Another important process in metastasis is what is called epithelial to mesenchymal transition (EMT). This refers to changes in cell shape and characteristics that make the cell more invasive and mobile. Dr. Andreeff’s group previously showed that this transformation of breast cancer cells generates breast cancer stem-like cells with high GD2 levels and promotes the multiplication of these cells. To prevent this, they will block EMT-controlling genes called TWIST, SNAIL, ZEB1, and TGF-β1. Collectively, these studies may lead to discovery of new targets to inhibit EMT and breast cancer metastasis and pave the way for the development of new therapeutic strategies in breast cancer.


Michael Andreeff received his MD and PhD from the University of Heidelberg, Germany, and additional training at Memorial Sloan Kettering Cancer Center.

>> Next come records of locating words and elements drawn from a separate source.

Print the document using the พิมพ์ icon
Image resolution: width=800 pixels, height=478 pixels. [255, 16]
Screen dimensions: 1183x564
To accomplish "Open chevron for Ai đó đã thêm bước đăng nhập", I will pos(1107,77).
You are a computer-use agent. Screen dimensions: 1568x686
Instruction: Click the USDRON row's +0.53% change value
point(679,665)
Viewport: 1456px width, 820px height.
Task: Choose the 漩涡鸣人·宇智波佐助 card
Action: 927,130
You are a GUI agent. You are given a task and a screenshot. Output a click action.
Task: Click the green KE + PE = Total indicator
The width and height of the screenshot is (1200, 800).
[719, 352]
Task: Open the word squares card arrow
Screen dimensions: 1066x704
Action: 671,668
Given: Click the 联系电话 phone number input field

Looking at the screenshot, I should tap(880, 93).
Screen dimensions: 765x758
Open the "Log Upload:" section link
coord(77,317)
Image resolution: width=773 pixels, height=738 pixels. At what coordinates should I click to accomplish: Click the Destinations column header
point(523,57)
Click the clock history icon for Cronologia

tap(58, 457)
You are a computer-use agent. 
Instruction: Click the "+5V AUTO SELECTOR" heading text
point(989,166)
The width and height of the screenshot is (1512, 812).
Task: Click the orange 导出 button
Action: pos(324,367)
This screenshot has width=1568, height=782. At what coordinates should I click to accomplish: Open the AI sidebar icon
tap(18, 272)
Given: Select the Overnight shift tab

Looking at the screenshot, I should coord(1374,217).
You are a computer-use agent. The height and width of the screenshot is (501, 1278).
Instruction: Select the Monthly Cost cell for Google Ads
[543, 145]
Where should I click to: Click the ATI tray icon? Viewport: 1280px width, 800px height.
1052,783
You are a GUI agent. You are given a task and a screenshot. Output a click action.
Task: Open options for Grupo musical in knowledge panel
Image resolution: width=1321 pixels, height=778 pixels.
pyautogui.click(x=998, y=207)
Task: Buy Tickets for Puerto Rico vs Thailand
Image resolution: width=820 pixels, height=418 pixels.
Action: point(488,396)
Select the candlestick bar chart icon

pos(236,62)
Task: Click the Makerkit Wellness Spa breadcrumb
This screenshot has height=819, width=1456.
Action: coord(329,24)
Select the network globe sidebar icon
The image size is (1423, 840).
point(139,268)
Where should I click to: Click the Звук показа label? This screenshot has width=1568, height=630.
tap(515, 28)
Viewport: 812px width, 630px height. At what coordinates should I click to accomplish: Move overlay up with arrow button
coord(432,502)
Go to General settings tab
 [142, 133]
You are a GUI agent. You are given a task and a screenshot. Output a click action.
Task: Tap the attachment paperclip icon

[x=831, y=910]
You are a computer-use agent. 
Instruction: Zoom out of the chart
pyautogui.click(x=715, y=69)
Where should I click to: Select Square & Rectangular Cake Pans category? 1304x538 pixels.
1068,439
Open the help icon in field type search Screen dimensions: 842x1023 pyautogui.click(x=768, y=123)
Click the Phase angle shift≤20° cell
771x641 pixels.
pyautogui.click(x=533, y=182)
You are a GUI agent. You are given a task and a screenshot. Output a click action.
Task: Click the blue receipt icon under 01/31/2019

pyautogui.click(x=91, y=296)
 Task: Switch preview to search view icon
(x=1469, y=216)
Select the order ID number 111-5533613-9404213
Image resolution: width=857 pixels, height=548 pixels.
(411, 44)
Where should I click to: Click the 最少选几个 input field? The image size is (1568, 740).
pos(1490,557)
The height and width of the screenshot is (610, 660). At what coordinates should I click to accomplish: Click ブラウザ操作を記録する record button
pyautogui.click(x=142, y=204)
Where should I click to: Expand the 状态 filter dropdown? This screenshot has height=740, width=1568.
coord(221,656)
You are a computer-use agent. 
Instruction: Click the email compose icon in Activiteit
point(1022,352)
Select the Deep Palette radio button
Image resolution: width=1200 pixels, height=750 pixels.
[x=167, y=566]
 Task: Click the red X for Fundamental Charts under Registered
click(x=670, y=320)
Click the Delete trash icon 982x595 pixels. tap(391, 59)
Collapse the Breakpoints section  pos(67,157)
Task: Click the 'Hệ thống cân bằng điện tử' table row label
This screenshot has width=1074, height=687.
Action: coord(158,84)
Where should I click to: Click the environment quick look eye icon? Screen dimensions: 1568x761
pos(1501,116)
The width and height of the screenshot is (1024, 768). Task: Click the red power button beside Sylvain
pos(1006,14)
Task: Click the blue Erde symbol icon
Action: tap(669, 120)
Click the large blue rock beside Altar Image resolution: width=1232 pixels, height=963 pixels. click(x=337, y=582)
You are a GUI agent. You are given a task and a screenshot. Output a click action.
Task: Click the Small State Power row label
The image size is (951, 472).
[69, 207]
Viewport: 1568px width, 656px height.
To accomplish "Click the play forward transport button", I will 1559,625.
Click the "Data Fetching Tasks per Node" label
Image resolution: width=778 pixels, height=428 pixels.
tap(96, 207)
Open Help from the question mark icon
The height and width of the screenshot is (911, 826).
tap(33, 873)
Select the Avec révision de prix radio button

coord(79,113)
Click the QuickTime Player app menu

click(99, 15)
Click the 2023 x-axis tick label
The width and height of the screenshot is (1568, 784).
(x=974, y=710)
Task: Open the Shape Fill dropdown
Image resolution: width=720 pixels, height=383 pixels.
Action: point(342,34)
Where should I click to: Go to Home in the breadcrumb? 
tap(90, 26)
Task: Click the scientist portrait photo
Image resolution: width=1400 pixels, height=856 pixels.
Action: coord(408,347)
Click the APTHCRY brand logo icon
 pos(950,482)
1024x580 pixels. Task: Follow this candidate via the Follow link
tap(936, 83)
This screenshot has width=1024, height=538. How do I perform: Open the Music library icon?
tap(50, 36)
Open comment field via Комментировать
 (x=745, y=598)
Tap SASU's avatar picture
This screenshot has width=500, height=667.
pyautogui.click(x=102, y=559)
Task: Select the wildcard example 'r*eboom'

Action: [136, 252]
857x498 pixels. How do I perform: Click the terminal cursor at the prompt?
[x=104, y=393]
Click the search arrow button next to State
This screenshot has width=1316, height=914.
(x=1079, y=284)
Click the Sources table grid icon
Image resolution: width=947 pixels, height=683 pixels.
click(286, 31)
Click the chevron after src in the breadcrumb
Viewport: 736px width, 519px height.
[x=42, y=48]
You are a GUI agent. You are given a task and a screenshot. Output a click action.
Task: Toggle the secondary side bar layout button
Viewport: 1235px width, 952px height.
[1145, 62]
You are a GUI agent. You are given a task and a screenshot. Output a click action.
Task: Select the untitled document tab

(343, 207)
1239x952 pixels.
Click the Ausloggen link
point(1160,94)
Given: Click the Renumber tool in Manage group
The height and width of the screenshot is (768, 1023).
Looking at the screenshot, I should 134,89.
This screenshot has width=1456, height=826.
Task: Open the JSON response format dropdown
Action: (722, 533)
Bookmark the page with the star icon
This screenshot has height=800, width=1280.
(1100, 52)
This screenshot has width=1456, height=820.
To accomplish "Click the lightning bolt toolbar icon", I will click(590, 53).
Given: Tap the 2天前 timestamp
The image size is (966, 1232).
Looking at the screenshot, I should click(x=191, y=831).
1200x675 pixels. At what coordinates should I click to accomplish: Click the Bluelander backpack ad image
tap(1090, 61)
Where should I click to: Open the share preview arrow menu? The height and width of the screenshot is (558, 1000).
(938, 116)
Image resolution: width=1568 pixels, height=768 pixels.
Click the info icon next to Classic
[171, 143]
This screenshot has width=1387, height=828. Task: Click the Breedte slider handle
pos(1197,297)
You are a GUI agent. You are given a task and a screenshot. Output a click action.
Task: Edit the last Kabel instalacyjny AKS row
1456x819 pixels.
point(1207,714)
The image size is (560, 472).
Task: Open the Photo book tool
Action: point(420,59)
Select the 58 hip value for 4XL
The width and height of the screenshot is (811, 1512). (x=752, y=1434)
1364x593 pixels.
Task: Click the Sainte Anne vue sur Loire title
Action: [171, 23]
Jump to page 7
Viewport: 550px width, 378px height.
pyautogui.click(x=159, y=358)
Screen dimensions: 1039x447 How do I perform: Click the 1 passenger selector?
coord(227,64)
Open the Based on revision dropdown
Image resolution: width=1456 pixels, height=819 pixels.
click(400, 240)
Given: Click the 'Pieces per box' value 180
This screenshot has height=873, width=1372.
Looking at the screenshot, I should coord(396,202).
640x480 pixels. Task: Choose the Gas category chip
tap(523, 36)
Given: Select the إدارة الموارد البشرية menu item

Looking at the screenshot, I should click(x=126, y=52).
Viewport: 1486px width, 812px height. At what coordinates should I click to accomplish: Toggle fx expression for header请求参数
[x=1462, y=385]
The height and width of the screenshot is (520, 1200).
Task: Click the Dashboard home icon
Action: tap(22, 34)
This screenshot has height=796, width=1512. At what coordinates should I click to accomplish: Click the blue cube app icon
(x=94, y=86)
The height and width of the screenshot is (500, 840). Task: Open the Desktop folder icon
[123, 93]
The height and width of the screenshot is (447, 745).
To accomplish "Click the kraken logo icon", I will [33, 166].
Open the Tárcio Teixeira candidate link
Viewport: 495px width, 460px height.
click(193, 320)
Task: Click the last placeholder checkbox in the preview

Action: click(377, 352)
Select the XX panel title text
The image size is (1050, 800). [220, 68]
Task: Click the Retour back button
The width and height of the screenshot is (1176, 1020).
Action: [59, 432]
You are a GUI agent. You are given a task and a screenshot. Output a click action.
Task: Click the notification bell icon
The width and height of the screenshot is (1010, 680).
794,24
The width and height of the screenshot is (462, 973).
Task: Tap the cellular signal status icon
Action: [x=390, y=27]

He has been a pioneer in flow cytometry since 1971, when he established the first flow cytometry laboratory at the University of Heidelberg and organized the first European flow cytometry conference. In 1977 he joined MSKCC, became head of the Leukemia Cell Biology and Hematopathology flow cytometry laboratory, and organized the first Clinical Cytometry Conference in 1986.